### REQUIRED ACTION
Print the data exactly as written, but leave out each picture.

### Records from a collection
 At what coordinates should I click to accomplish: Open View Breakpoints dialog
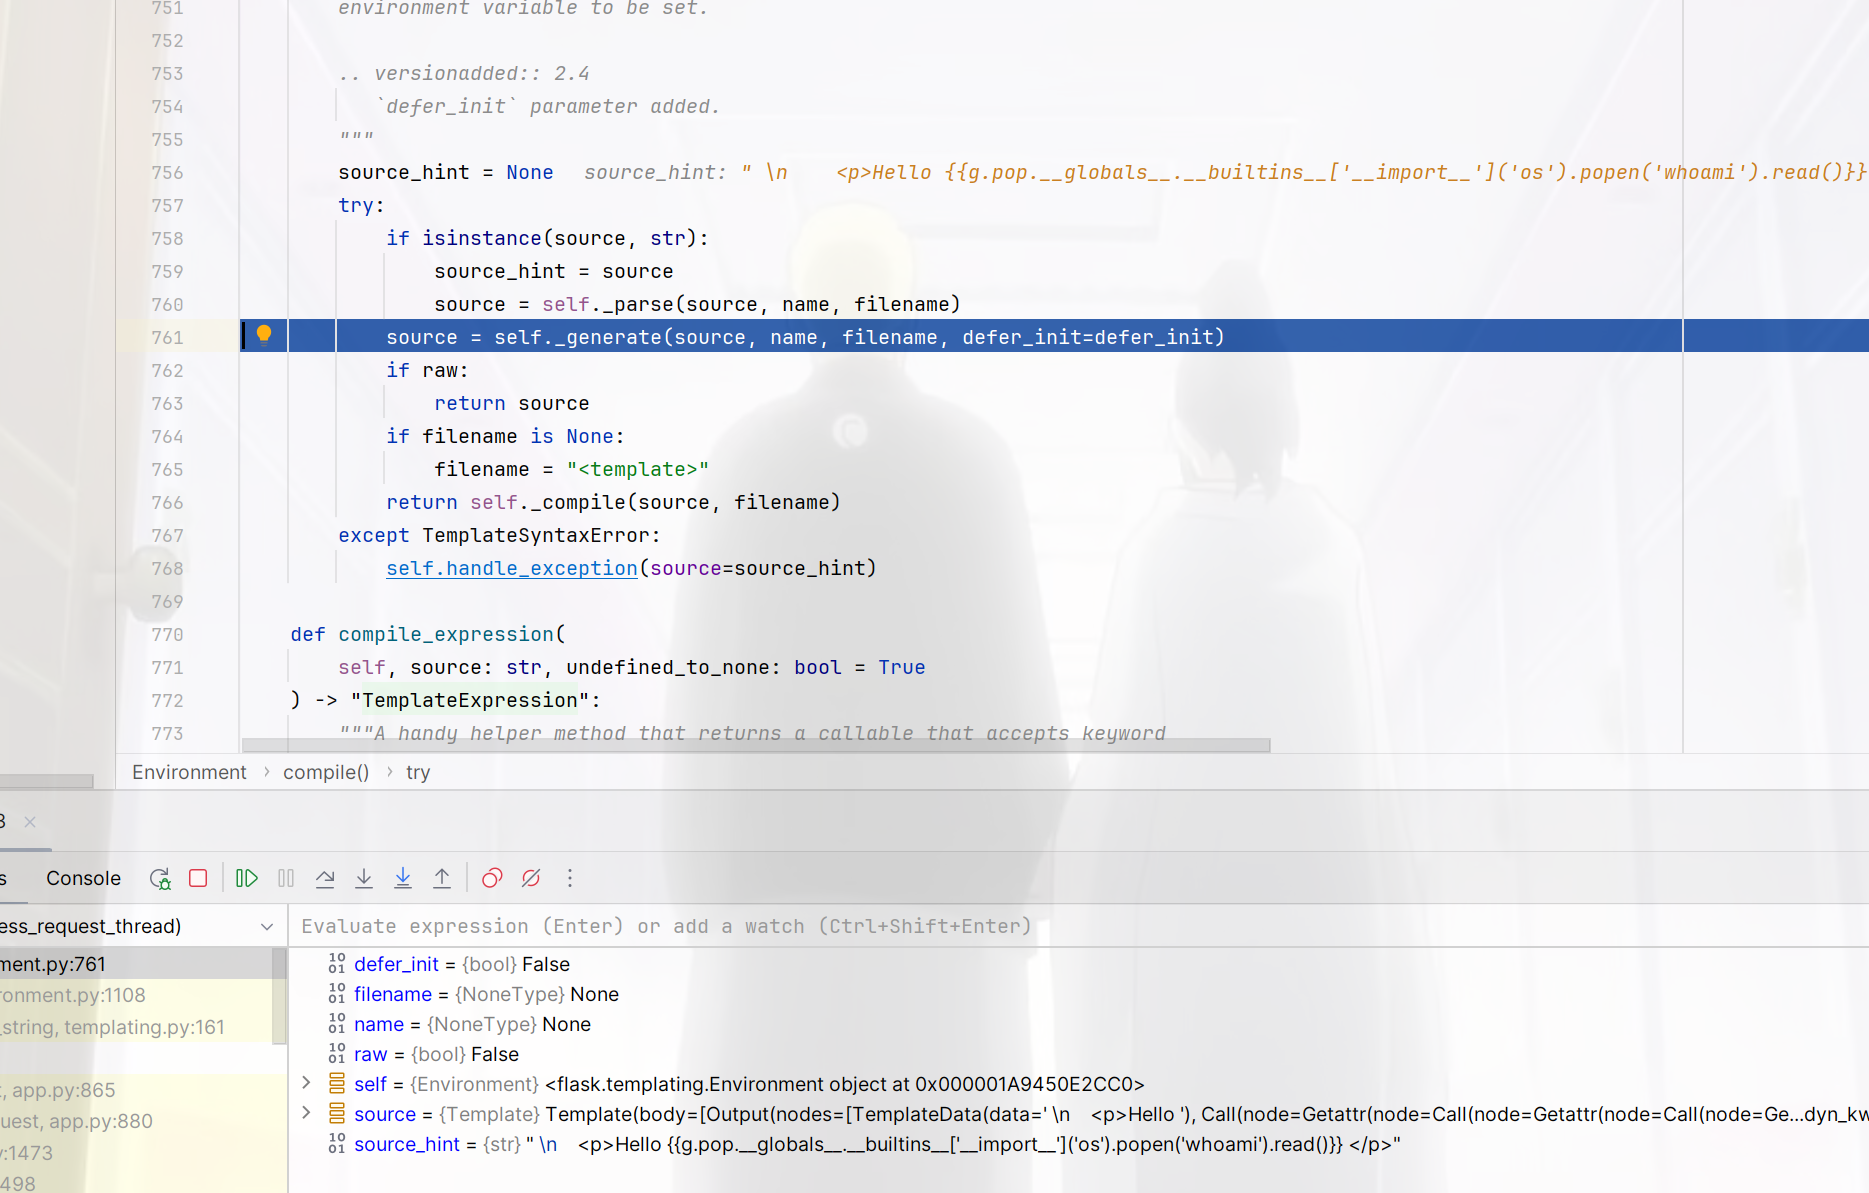492,878
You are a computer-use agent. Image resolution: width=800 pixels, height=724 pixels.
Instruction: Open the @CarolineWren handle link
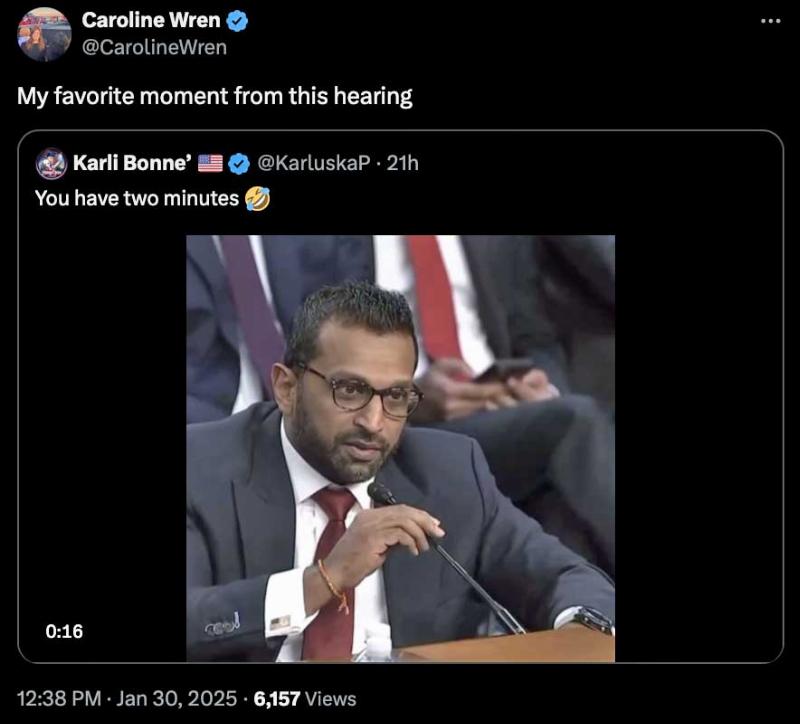[x=154, y=47]
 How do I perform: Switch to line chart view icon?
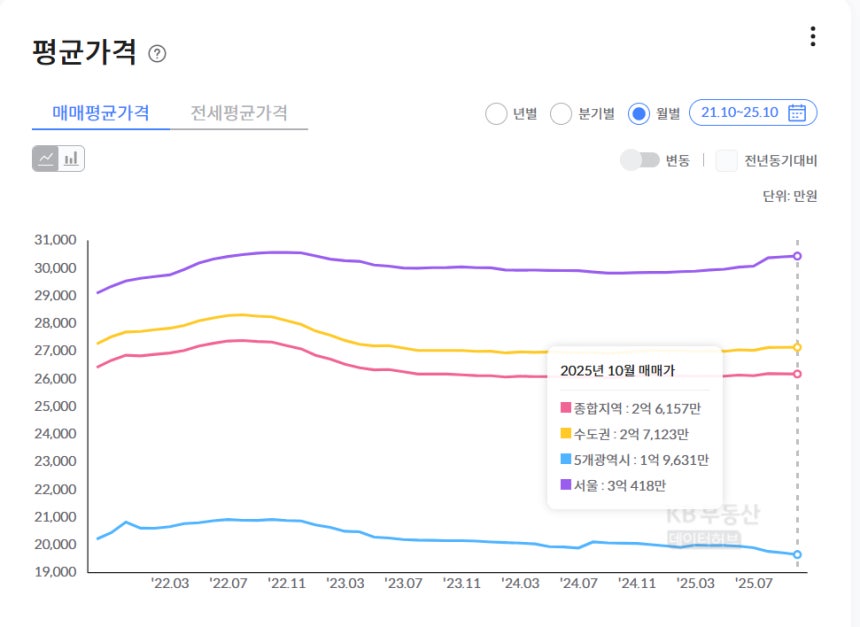(x=46, y=158)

### SOLUTION FOR THIS TASK
 At what coordinates should I click to accomplish: Open View Breakpoints dialog
492,878
You are a computer-use agent. Image resolution: width=800 pixels, height=724 pixels.
Instruction: Open the @CarolineWren handle link
[x=154, y=47]
 How do I perform: Switch to line chart view icon?
(x=46, y=158)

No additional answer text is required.